He had many celebrity clients, including Zsa Zsa Gabor, Errol Flynn,
Chuck Berry, Muhammad Ali, Sirhan Sirhan, Jim and Tammy Faye Bakker,
Martha Mitchell, Lana Turner, Tony Curtis, and Mae West.

Education and early career
Belli graduated from the University of California, Berkeley's Boalt
Hall School of Law in 1933. After graduation, his first job was posing
as an hobo for the Works Progress Administration and riding the rails
to observe the Depression's impact on the country's vagrant population.
His first major legal victory came shortly after graduation, in a
personal injury lawsuit representing an injured cable car gripman. Over
insurance lawyers' objections, Belli brought a model of a cable car
intersection, and the gear box and chain involved in the accident, to
demonstrate to jurors exactly what had happened.


King of Torts
Besides his famous personal injury cases, which earned for him his
'King of Torts' nickname, Belli was also instrumental in setting up
some of the foundations of modern consumer rights law, arguing several
cases in the 1940s and 1950s that formed the basis for later lawsuits
and landmark litigation by such figures as Ralph Nader. Belli argued
(in cases such as Escola v. Coca-Cola, in 1944, which arose from an
incident in which a restaurant manager from Merced, California was
severely injured by an exploding Coca-Cola bottle) that all products
have an implied warranty, that it is to be foreseen that products will
be used by a long chain of people, not just the direct recipient of the
manufactured product, and that negligence by a defendant need not be
proven if the defendant's product is defective. Belli also was one of
the first major attorneys to prominently use demonstrative evidence and
courtroom exhibits (such as graphics, charts, photographs, and films).
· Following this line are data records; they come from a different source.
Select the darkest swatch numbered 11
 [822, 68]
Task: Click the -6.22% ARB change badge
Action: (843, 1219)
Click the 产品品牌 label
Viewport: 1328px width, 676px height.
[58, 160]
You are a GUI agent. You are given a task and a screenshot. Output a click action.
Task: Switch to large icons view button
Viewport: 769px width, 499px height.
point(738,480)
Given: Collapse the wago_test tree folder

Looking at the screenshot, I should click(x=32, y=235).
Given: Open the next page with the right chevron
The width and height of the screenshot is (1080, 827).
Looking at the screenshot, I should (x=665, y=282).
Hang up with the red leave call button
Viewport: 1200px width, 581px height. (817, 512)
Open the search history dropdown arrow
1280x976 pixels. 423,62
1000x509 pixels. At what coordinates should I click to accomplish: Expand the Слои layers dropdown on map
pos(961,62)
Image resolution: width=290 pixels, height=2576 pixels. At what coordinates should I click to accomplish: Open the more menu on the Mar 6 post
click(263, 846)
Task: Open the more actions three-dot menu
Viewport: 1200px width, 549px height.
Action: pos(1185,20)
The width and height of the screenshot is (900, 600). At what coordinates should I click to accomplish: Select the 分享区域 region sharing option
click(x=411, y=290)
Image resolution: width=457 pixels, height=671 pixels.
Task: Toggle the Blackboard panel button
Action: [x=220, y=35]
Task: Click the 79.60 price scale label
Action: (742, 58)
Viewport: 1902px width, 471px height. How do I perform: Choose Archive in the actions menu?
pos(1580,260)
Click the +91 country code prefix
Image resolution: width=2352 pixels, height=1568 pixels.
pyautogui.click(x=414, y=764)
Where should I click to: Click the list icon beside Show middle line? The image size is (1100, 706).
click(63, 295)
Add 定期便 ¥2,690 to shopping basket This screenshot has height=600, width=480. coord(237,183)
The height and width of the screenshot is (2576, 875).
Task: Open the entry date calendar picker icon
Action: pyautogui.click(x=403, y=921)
In his best known case, Belli represented Jack Ruby, for free, after
Ruby shot and killed Lee Harvey Oswald. Belli attempted to prove that
Ruby was legally insane and had a history of mental illness in his
family. On 14 March 1964, Ruby was convicted of 'murder with malice',
and later received a death sentence. However, in late 1966, Ruby's
conviction was overturned, on the grounds that he did not receive a
fair trial and a retrial was scheduled outside of Dallas, but Ruby died
of a stroke before the retrial could take place. Belli became very
critical of FBI Director J. Edgar Hoover; the agency compiled at least
367 pages of evidence about Belli's activies accessible here.


Film and television roles


Belli appeared in numerous films and television shows, frequently as
himself, and is set to be played by Brian Cox in the 2006 film Zodiac
(Belli received a letter from the Zodiac Killer in 1969).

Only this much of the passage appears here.